What the task requires = At the line that includes "The height and width of the screenshot is (212, 321).", begin writing out the entries below exactly, and continue through the last line without adding anything.

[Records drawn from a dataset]
+ + + +
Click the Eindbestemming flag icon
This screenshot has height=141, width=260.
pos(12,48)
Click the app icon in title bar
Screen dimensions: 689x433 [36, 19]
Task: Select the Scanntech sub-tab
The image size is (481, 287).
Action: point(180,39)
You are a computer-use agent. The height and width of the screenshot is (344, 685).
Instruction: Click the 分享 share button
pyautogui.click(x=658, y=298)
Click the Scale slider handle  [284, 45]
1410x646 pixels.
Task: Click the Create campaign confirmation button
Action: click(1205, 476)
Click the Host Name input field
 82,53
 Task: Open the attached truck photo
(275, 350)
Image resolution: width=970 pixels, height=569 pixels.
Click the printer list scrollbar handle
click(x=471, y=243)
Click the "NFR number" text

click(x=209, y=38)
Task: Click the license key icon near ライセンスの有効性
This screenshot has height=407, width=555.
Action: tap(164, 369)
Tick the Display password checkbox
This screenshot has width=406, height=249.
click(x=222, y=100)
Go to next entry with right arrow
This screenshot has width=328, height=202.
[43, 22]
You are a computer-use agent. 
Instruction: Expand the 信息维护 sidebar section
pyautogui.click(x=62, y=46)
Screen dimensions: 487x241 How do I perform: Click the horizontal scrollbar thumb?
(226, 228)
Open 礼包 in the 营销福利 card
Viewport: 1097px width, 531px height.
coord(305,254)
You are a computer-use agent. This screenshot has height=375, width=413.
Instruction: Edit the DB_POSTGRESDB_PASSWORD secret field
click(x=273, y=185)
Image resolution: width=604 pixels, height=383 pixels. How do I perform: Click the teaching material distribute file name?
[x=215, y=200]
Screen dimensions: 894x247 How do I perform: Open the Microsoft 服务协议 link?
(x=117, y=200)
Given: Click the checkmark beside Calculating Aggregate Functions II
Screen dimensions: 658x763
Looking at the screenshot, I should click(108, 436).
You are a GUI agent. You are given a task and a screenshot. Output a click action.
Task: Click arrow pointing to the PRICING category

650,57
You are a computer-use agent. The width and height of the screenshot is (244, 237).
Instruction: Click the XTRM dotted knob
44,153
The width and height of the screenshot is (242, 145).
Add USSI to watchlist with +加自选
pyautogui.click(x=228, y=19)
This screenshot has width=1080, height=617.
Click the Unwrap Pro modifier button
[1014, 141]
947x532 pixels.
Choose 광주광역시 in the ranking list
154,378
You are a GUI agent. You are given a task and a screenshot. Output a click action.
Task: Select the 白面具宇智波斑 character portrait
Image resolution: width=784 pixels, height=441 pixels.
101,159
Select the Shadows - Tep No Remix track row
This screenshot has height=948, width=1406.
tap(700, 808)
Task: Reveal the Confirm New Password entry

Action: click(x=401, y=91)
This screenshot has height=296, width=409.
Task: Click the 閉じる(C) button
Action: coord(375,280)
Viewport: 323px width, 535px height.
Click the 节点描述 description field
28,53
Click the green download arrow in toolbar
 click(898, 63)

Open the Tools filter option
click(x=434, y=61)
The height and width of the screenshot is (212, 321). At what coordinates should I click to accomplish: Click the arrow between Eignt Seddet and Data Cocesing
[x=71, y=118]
+ + + +
Response =
The height and width of the screenshot is (212, 321). At what coordinates should I click to accomplish: Click the arrow between Eignt Seddet and Data Cocesing
[x=71, y=118]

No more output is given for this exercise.